Kultur: Vorkriegszeit
Thomas Lackmann über deutsche Stimmungen zwischen den Stühlen Nach dem Spiel ist vor dem Spiel. Spiele soll man ernst nehmen, gewiss, aber wann ist aus dem Spiel Ernst geworden?
Thomas Lackmann über deutsche Stimmungen zwischen den Stühlen
Nach dem Spiel ist vor dem Spiel. Spiele soll man ernst nehmen, gewiss, aber wann ist aus dem Spiel Ernst geworden?
Zwischen den Kriegen – das ist eine Vakuumzeit wie zwischen den Jahren. Zwischen den Jahren (erst am kommenden Montag ist diese Phase ganz vorbei) passiert nichts von Belang bei uns. Höchstens anderswo werden ein paar Inselchen weggespült, aber wir igeln uns ein, bewegen uns ganz vorsichtig.
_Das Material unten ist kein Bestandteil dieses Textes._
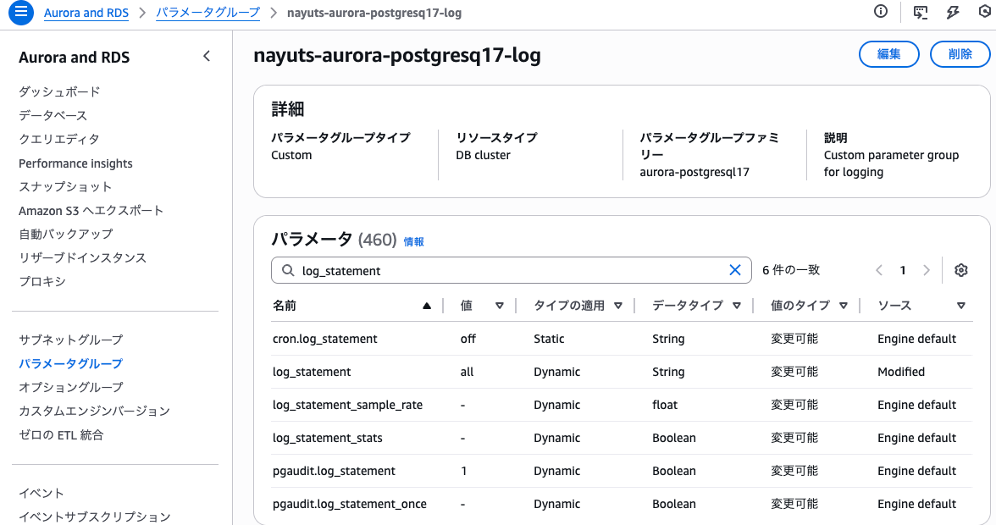
Task: Click the lightning bolt icon in top bar
Action: click(x=953, y=12)
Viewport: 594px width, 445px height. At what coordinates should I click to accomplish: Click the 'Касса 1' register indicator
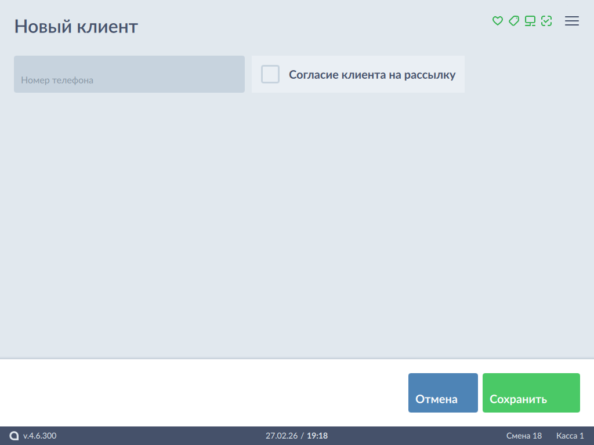point(570,436)
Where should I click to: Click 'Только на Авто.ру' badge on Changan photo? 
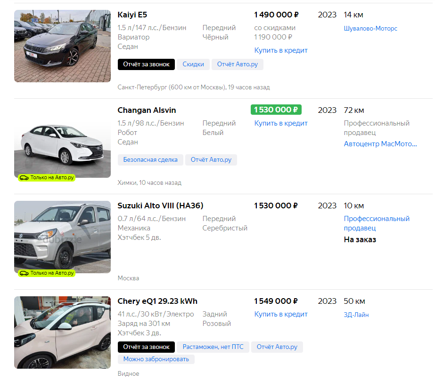47,177
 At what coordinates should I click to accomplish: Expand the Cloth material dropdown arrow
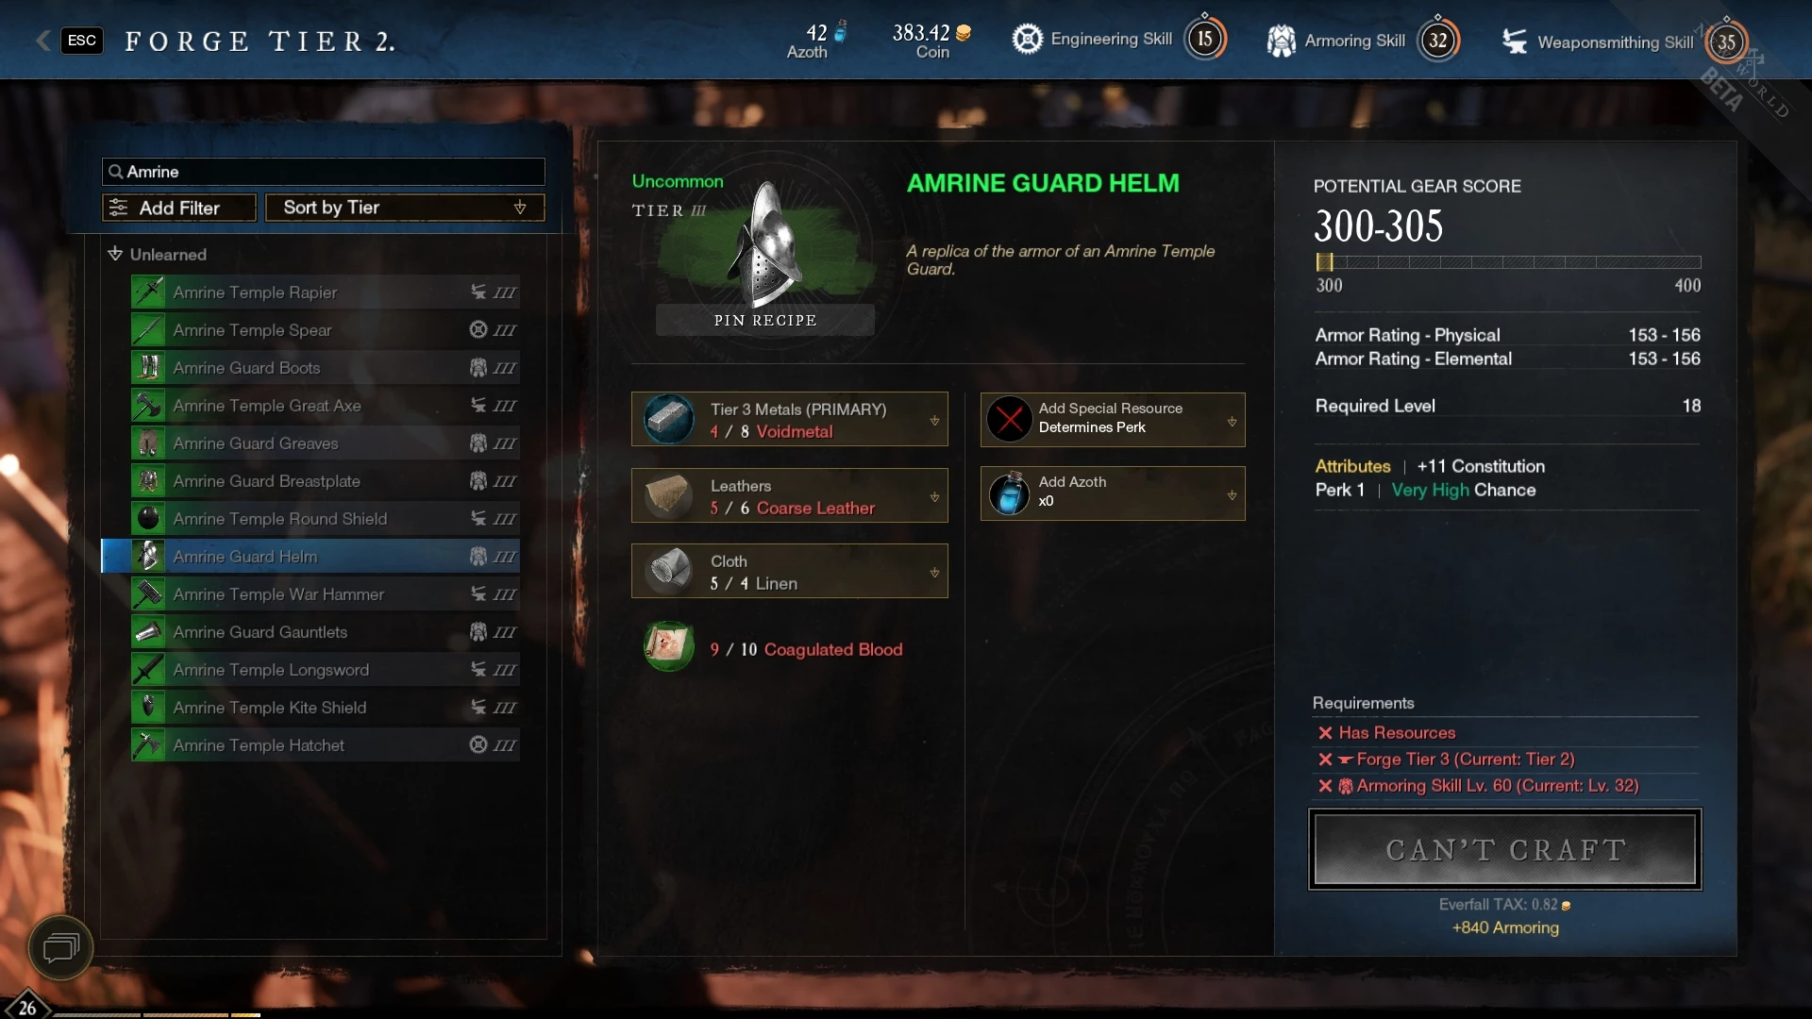point(934,572)
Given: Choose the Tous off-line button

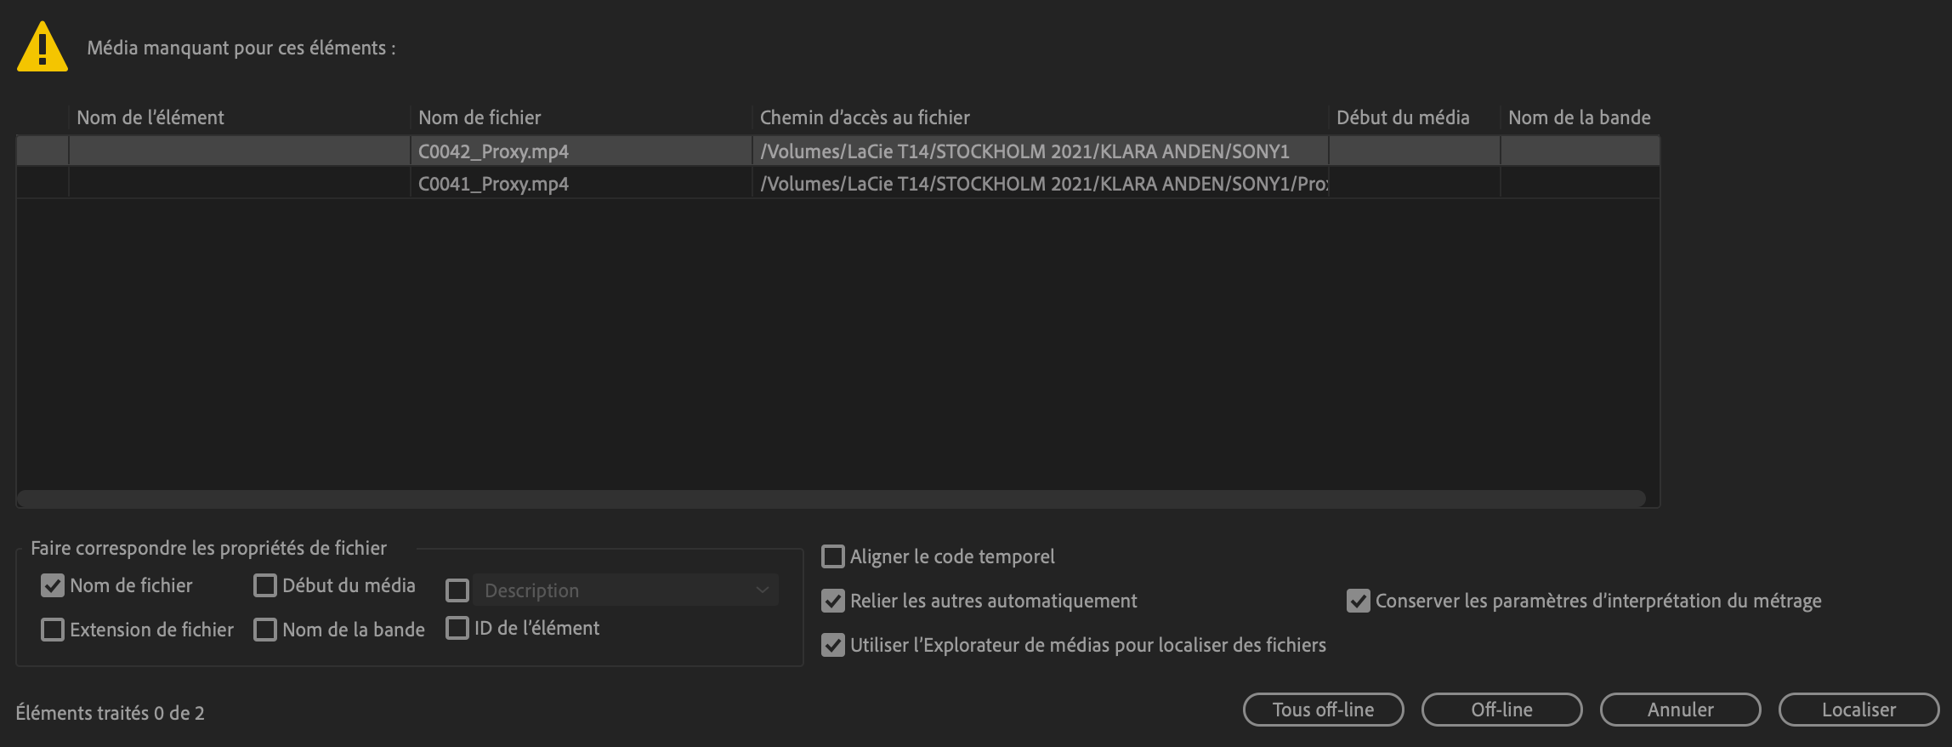Looking at the screenshot, I should point(1323,710).
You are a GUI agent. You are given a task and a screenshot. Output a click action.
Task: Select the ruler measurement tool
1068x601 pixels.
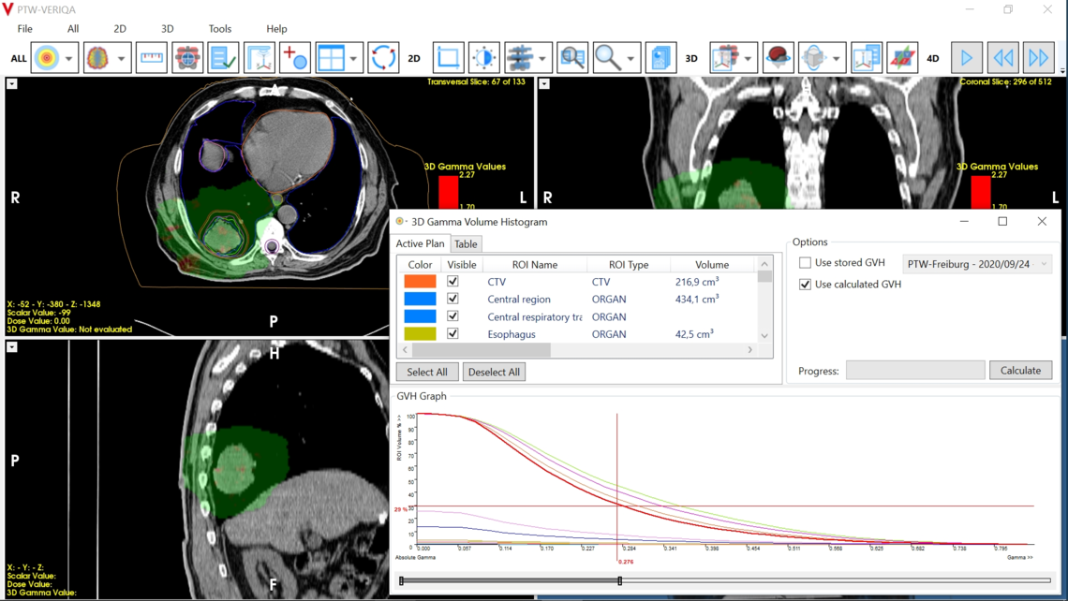pos(150,57)
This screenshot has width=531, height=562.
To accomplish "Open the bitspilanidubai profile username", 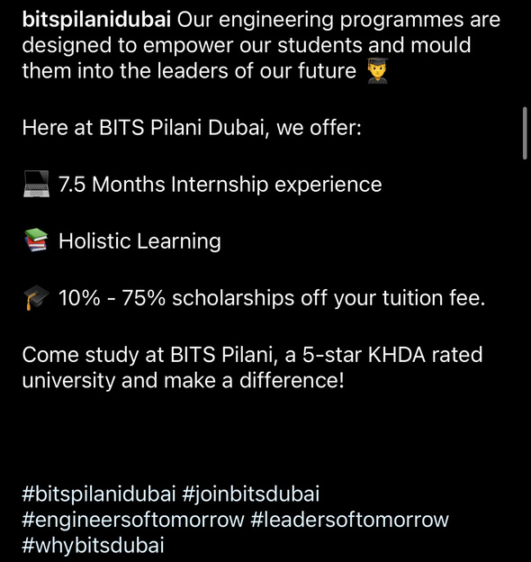I will click(x=96, y=20).
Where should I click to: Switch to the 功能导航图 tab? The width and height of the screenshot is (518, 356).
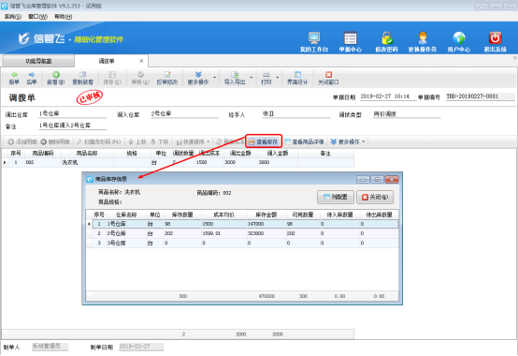[x=38, y=61]
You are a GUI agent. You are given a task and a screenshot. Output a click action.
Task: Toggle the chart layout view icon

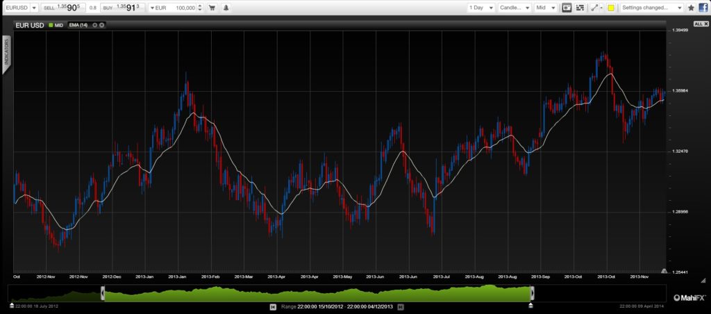click(580, 8)
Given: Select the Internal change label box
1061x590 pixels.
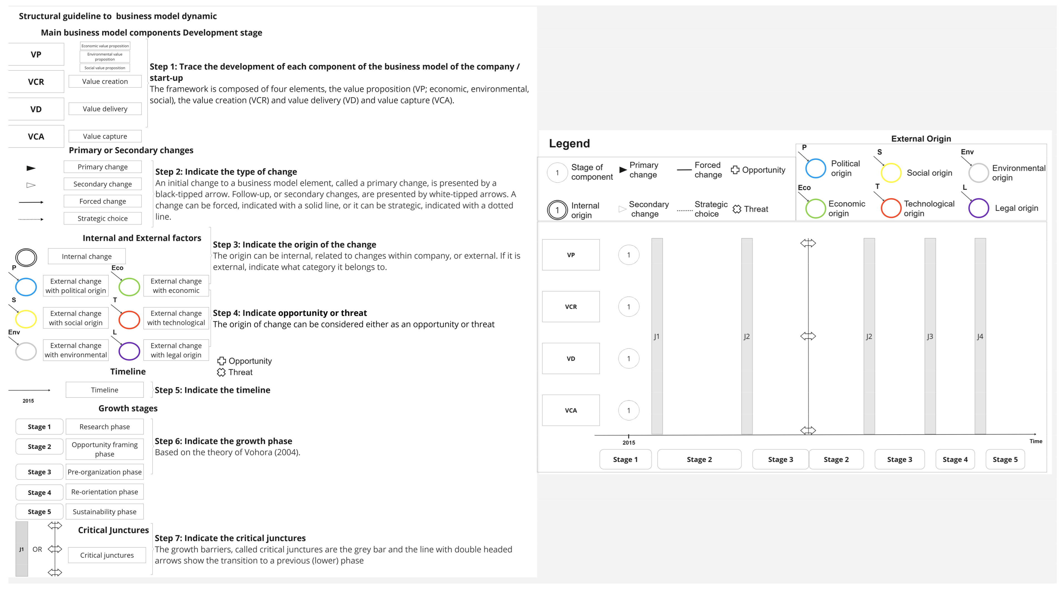Looking at the screenshot, I should (86, 256).
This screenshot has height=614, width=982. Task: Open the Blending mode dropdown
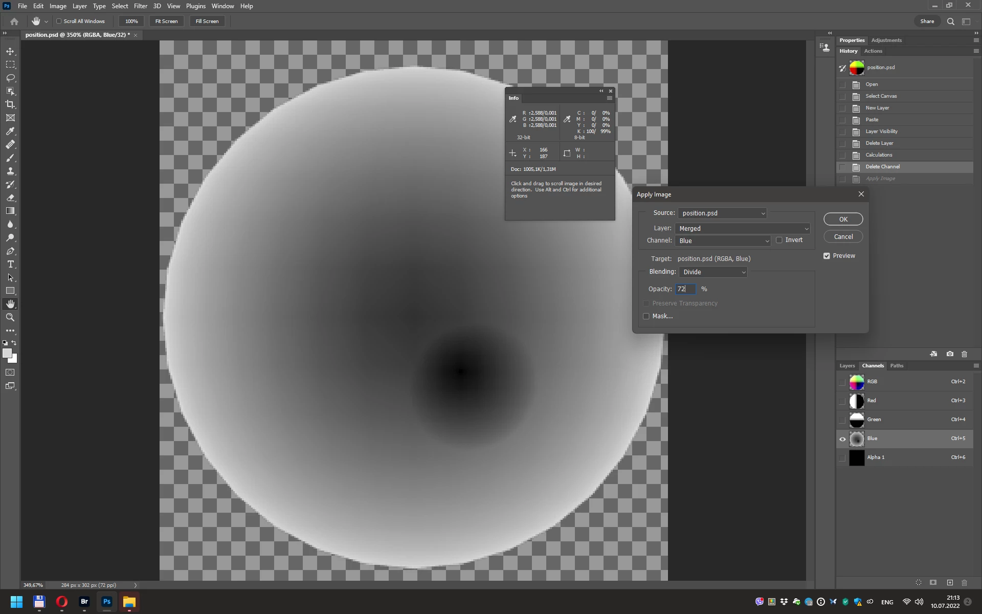pos(713,272)
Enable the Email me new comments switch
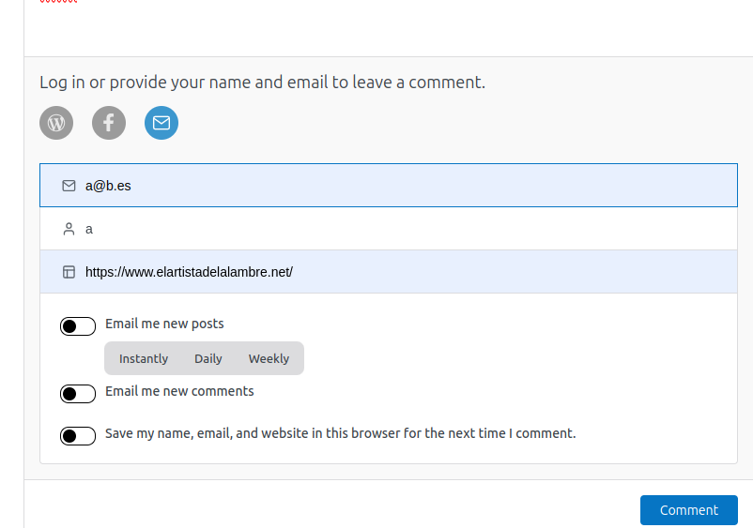Viewport: 753px width, 528px height. (78, 394)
Auch zwischen den Kriegen heißt ja nicht, dass es nirgendwo Krieg gegeben hätte seit ’45 – aber doch nicht richtig bei uns!
Die glücklichen Zeiten der Völker sind die leeren Blätter im Buch der Geschichte, meinen weise Leute; ganz so glücklich, dachten wir bis vor kurzem, sind wir gar nicht gewesen. Wir hatten eine durchwachsene Nachkriegszeit, die von Zeit zu Zeit für beendet erkärt wurde, hatten Kalten Krieg samt DDR und die RAF und das HipHip-Hurra der 80er und in den 90ern das Balkan-Gemetzel nebenan. Passiert ist durchaus etwas; doch den Krieg im Land, das Volk im Krieg hatten wir wirklich nicht. Ab wann sind „wir“ überhaupt im Krieg: Wenn deutsche Soldaten fallen? Wenn der Dax kriegsbedingt fällt? Wenn unsere Städte nicht mehr sicher sind?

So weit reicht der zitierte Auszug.